Non-peer-reviewed data from the CITF-funded COVENANT Study, exploring the impact of SARS-CoV-2 among populations experiencing homelessness in Toronto, found the majority of participants (80%) reported being vaccinated by September 2021, with 79% of them having two doses. 14% were hesitant to be vaccinated. The results were given by study lead Dr. Stephen Hwang, from the University of Toronto and Unity Health, as part of the CanCOVID Speaker Series.

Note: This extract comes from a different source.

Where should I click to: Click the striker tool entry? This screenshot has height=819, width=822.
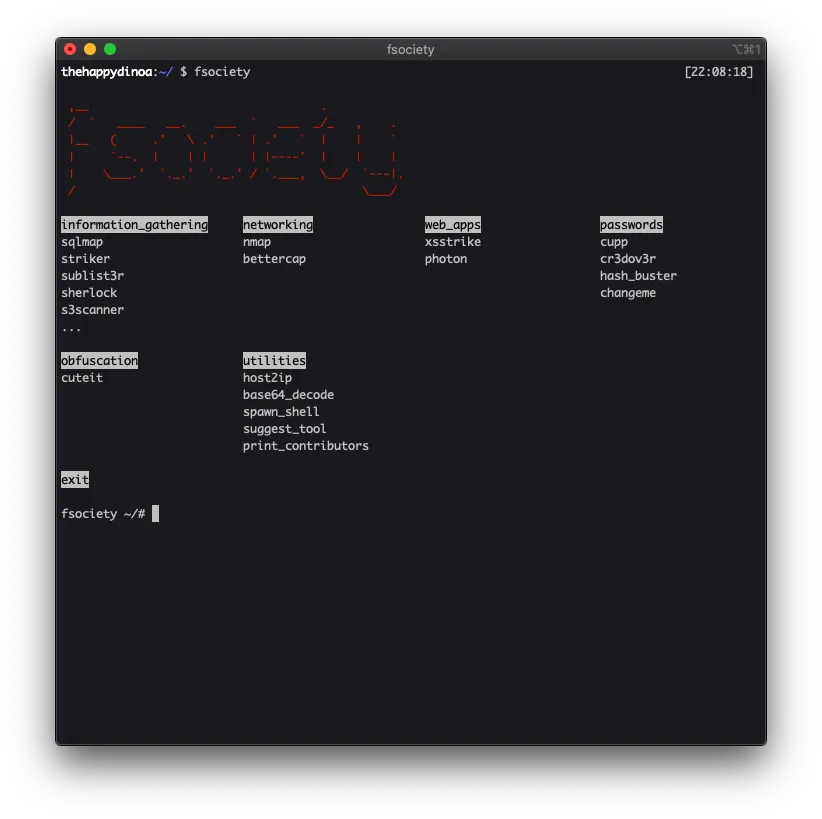click(85, 258)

The COVENANT Study aims to determine seroprevalence within Toronto’s population experiencing homelessness and identify risk and protective factors for COVID-19 within this vulnerable community. In turn, these data will feed into models to forecast the pandemic trajectory, which will help to inform public health policy as well as appropriate housing interventions to reduce COVID-19 transmission.
Baseline recruitment for the study took place June 16 – September 9, 2021 at 61 shelter sites across Toronto. Follow-up was conducted at 3 months, and the team is currently interviewing participants as part of a 6-month follow-up, with additional data to be collected at 9 and 12 months from baseline. The 3-month follow up included 552 interviews (75% of the original cohort). The 6-month data collection point began in December 2021 with 104 interviews completed so far.

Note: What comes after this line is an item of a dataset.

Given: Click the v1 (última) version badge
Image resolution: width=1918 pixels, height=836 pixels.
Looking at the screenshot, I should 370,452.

- The average age of participants is 46 years, with 66.2% self-identifying as male. Roughly half of the population identified as white (48%), 22% identified as black and 20% identified as “other.”

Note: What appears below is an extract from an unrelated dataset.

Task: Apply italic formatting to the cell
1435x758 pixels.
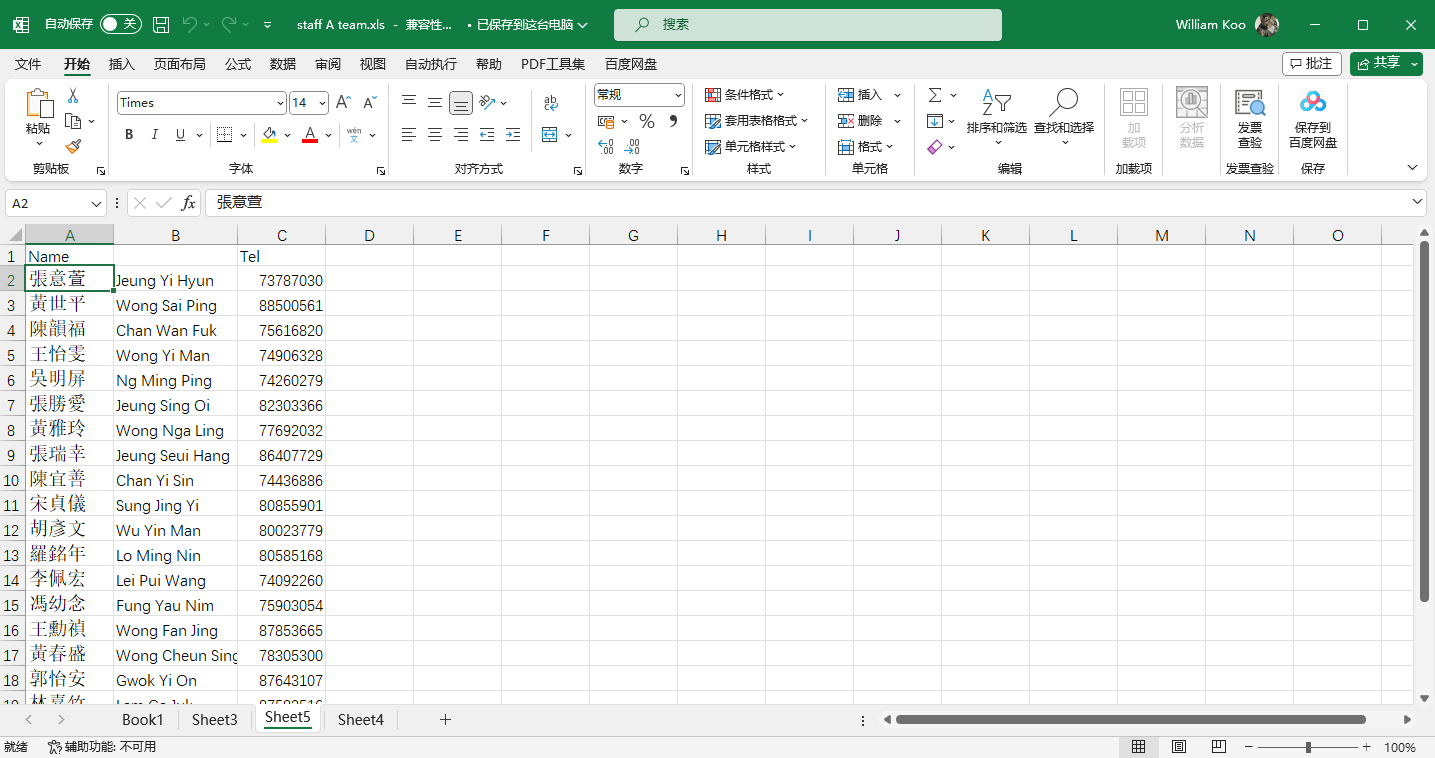Action: (155, 135)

- The majority of participants (80%) reported being vaccinated at baseline, with 79% of them having two doses. 14% of the participants are considered vaccine hesitant.
- At baseline, 644 (87%) participants self-reported having been tested for COVID-19.
- 129 of the 644 (20%) participants who reported the results previously tested positive for COVID-19; however, serology results showed that 30.6% of participants showed signs of past infection.
- Saliva-based PCR testing for current infection showed increasing incidence of SARS-CoV-2 infection, starting with 0.1% of the cohort testing positive in June – September, rising to 5.8% of the cohort starting in December (and ongoing).